Korval · November 15, 2004, 9:58am

Here as well. Why is the index count tied to the vertex count?
Can you explain your reasoning?
Hmmm… Not really. I must have gotten confused somewhere.

I had intended the 12,000 to be the number of indices, but I forgot that, even in the single index case, the number of indices is not the number of vertices.

Sorry about that.

Can you think of no advantages that shadow volumes have over shadow maps, korval?
I can think of some, but the massive performance disadvantages of shadow volumes seems to outweight the advantages. At least to me.

knackered · November 15, 2004, 11:15am

I agree.

Ysaneya · November 15, 2004, 1:35pm

Shadow maps don’t require any CPU computation of anything. No silhouette edges, nothing. You just render the mesh from the light’s point of view. They need fillrate, but far less than what stencil shadow volumes need.
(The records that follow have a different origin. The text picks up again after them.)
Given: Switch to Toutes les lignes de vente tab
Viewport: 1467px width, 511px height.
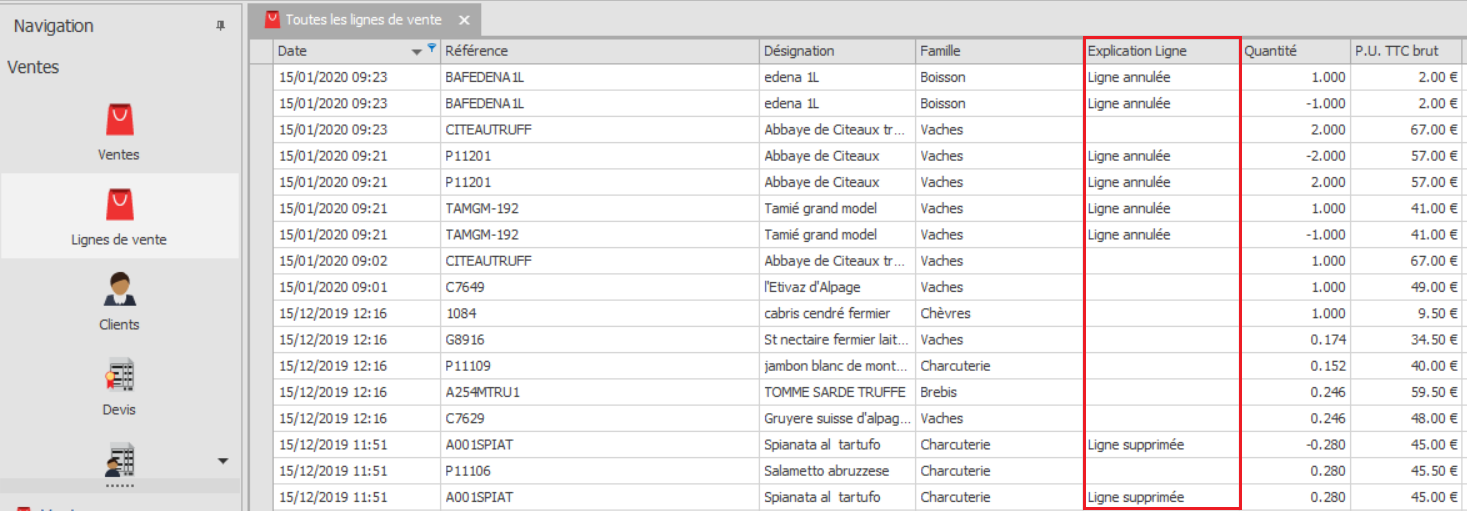Looking at the screenshot, I should [366, 19].

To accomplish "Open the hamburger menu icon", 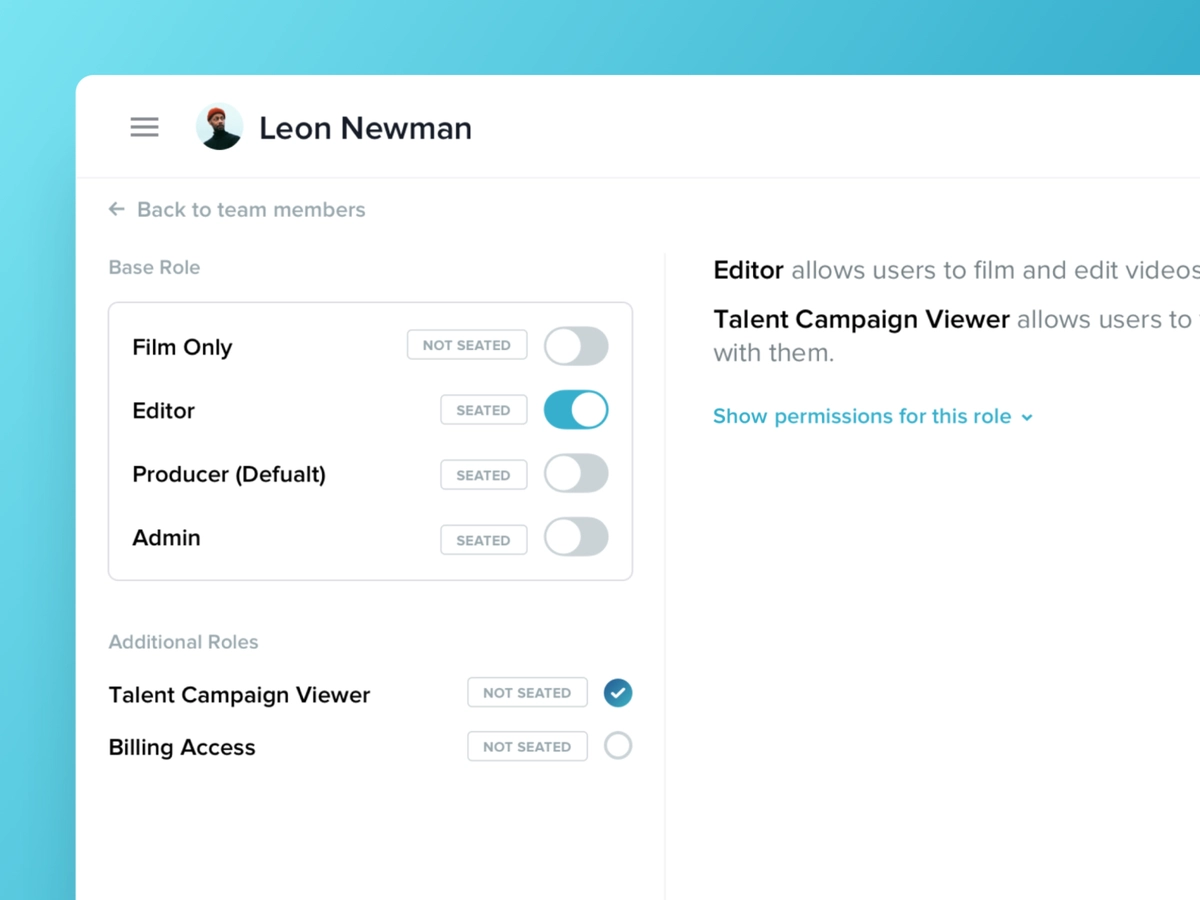I will pos(144,127).
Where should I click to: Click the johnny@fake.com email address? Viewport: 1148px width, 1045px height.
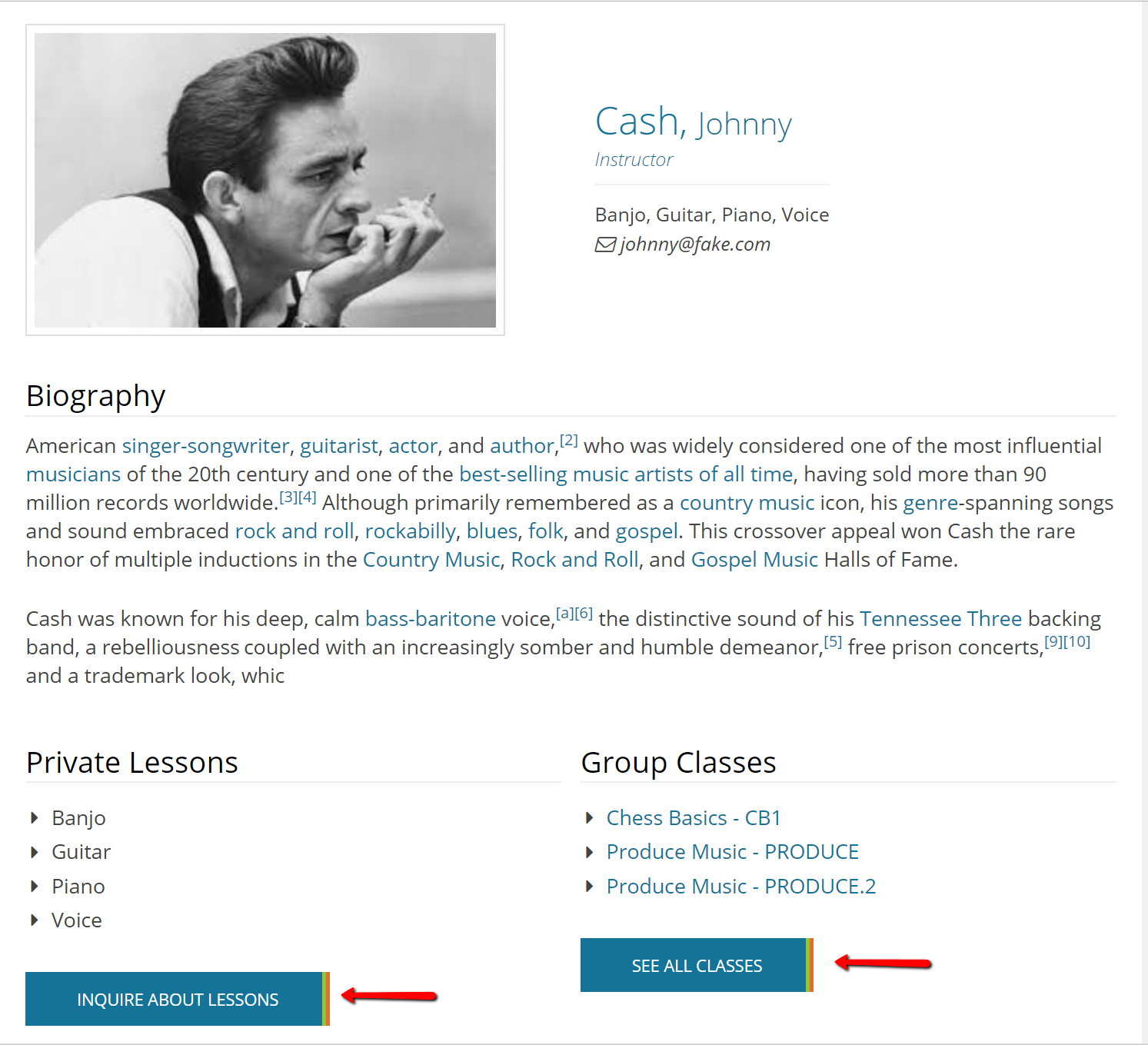(x=694, y=245)
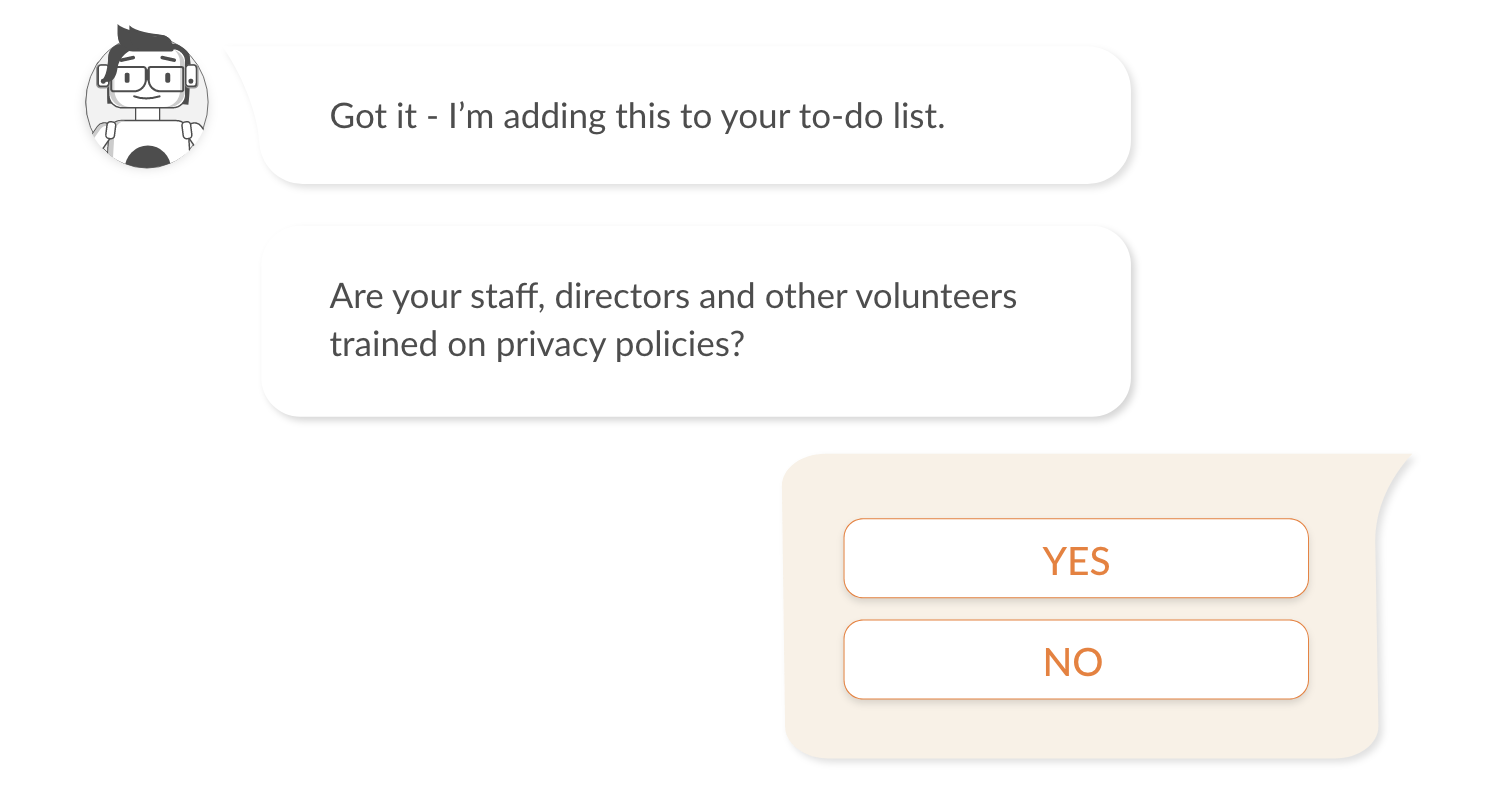The width and height of the screenshot is (1504, 792).
Task: Answer YES to the privacy training question
Action: tap(1075, 559)
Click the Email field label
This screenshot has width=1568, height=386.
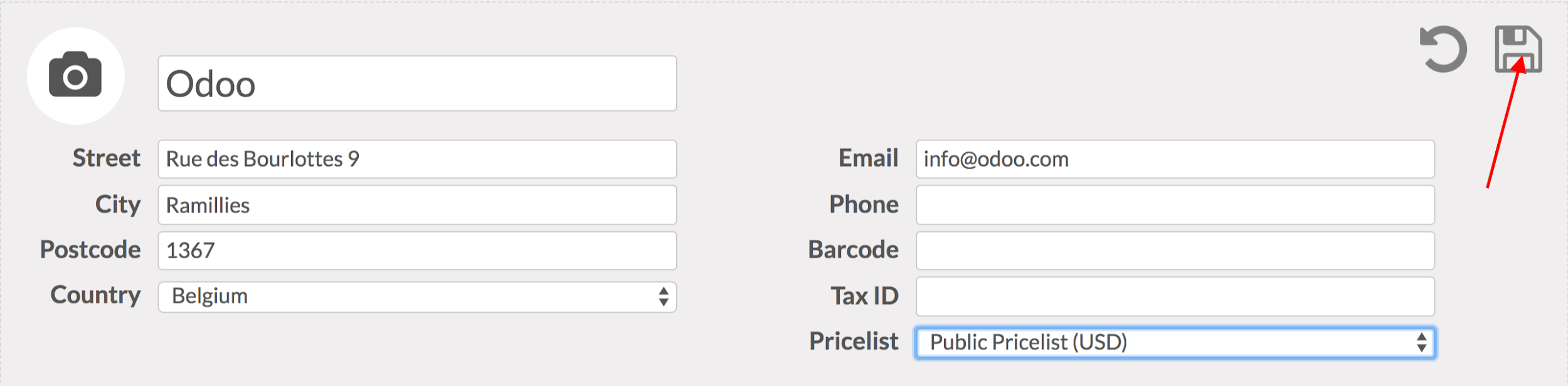coord(868,159)
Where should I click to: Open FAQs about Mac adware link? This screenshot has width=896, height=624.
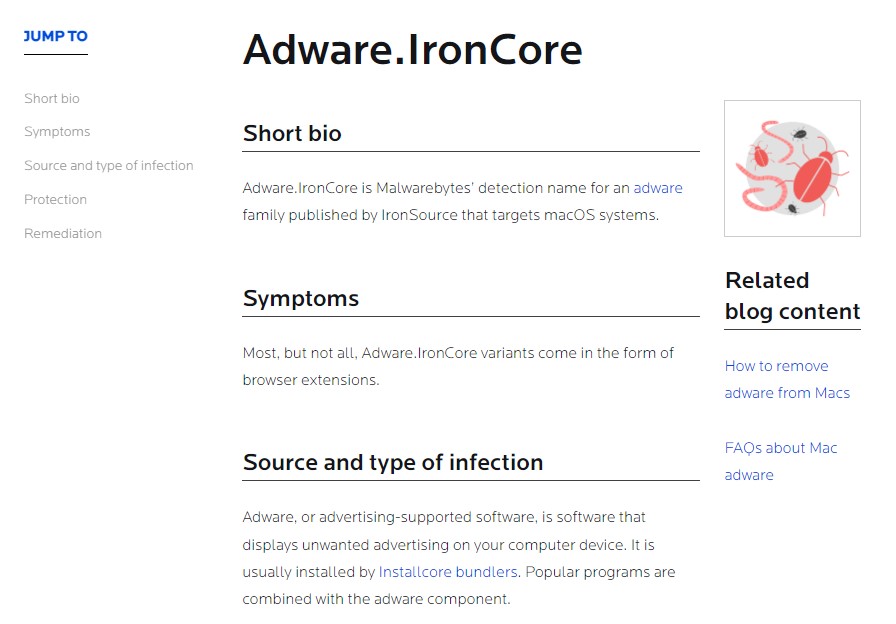tap(781, 461)
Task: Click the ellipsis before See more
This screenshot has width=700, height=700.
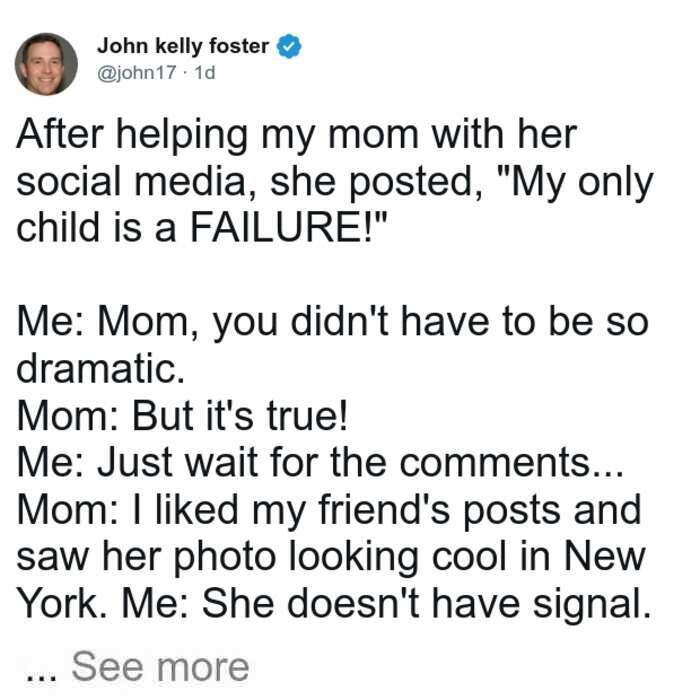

Oups, sorry, you are obviously right. For some reason i (incorrectly) assumed that you were speaking of stencil shadows, not shadow maps, probably because i saw Doom 3 mentionned in your post.

Although honnestly 50M Tris/second, even with shadow maps and a recent graphics card, still looks quite high to me. 15 to 25 MTris maybe, but 50M ? Especially if you perform multisampling and implement per-pixel lighting; your framerate is gonna decrease pretty quickly…

Y.

system · November 15, 2004, 4:14pm

Originally posted by Ysaneya:
Although honnestly 50M Tris/second, even with shadow maps and a recent graphics card, still looks quite high to me. 15 to 25 MTris maybe, but 50M ? Especially if you perform multisampling and implement per-pixel lighting; your framerate is gonna decrease pretty quickly…

Y.[/QB]
Having more polys should be affordable.
Multisampling and fragment shaders are another part of the pipe. You have to balance the pipe.

The performance problems with both shadow methods is fillrate among others. Shadow maps add the issues that come with RTT.

idr · November 15, 2004, 8:04pm

IDR, you say ‘whenever this issue comes up’ - this suggests it comes up frequently - who brings it up at ARB meetings and what reasoning do they give?
To the best of my knowledge, and I’ve only been going to ARB meetings since September 2002, this has never come up at an ARB meeting. However, it comes up all the time on newsgroups and message boards around the net.